Artık sizi göremiyorum

Harabe bir evin köşesinde

Çöpe atılmış bir yatakta izliyorum gökyüzünü

Karar veriyorum

Ben artık

Yazıldığım tüm ölümsüz eserlerden siliniyorum

Tutmayın elimden

Çünkü başka bir dünyaya alışmaya çalışıyorum

Dokunmayın

Ben

Buradan çok uzakta

Yaşamak ağrısını dindirecek bir ağrı kesici arıyorum

Bahis 1

IMG_8902.JPG

Karşımda! Görüyorum.

Masada üç çeşit kitap kokusu

Dışarda koşturan insanlar

Bir metro istasyonu

Topuklu giyen kadınlardan korkuyorum

Sesleri kalp atışı gibi

Ben yaşamıyorum

Kokain yalnızlığı, burun akıntısı

Evin her köşesi yalan

Şimdi ölüm kadar yalnızım

Seni kandırdım, seni sevmiyorum

Ölü dostlarımın mektuplarını

Yastığımın altında saklıyorum

Bu Şehir 2

IMG_8456.JPG

Güneşli bir günün akşamındasın.

Yanlış yerde doğru zamandasın.

Değişime inanır mısın?

Sen geç mi kaldın? Ne bu yüzündeki ifade?

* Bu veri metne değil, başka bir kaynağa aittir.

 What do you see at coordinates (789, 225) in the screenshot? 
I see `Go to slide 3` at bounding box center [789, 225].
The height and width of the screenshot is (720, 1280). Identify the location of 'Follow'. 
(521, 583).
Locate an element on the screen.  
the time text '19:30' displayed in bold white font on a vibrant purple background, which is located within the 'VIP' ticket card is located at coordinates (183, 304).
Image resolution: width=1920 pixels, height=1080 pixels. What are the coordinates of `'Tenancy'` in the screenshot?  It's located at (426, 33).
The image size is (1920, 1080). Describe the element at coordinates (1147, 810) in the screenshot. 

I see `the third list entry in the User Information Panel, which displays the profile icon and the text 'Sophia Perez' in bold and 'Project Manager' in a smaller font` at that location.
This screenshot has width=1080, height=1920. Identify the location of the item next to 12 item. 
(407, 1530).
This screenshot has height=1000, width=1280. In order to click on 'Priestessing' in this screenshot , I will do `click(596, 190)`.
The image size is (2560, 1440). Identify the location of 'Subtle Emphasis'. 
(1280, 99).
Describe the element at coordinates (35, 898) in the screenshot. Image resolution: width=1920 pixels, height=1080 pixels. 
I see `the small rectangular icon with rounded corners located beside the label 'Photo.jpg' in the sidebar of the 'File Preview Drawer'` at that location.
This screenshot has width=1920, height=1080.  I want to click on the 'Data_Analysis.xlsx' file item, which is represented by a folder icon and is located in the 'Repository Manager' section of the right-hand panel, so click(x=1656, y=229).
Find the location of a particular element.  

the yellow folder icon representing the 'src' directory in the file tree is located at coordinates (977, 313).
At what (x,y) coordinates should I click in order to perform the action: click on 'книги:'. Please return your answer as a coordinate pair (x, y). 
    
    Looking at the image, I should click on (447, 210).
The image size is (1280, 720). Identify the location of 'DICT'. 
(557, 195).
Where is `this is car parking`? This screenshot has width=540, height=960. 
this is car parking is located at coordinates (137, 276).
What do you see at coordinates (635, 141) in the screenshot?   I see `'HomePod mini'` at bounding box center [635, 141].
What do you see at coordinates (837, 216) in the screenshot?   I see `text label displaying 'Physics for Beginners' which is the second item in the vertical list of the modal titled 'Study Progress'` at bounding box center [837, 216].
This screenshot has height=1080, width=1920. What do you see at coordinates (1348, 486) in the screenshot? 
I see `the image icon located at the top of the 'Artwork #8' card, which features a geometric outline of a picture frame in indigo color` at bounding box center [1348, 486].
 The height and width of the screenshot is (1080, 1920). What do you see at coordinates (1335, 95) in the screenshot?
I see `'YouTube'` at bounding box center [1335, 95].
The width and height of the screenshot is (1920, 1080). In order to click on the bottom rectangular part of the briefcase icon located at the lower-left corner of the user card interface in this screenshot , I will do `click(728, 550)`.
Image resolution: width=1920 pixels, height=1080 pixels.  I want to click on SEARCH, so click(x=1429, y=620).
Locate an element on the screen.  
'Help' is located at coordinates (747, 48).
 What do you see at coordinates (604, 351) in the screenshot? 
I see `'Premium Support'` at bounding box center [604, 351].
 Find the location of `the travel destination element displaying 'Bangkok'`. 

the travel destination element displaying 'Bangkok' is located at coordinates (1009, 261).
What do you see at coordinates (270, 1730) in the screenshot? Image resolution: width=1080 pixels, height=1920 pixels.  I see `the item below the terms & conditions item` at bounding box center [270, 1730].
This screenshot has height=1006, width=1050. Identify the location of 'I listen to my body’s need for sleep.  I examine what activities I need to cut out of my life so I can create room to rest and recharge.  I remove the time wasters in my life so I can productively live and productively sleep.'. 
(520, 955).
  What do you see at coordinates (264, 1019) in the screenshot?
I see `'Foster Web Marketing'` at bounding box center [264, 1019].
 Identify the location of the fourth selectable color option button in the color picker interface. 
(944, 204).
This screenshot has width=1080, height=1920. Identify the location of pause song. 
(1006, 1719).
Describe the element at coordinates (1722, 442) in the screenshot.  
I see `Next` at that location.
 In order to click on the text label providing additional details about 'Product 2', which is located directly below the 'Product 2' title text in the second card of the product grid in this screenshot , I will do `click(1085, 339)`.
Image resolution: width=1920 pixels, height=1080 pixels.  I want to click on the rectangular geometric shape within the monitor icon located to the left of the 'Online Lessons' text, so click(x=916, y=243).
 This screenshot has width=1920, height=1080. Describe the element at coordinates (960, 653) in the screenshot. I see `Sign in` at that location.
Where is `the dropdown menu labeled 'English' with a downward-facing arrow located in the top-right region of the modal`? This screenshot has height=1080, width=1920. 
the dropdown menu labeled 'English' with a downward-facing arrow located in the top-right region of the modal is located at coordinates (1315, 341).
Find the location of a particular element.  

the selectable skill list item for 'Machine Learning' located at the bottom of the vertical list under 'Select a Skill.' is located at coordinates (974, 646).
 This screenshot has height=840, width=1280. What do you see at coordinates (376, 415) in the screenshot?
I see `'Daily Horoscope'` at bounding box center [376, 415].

Ben çok değiştim. Sen hala aynı gibisin.

Aşkın yorgunluğu çökmüş üstüne. Belli.

Kamufle olmayı öğrendin mi?

Burada oturarak görünmediğini mi zannediyorsun?

Özledim diyorsun. Yalan.

Bir siz biliyorsunuz sanki kaçmayı.

Özlem fırsatını bulduğunda kavuşmak içindir.

Çık artık saklandığın yerden.

Geç kalma artık, tam zamanında orada ol.

Aç müziğin sesini git seni nereye götürüyorsa.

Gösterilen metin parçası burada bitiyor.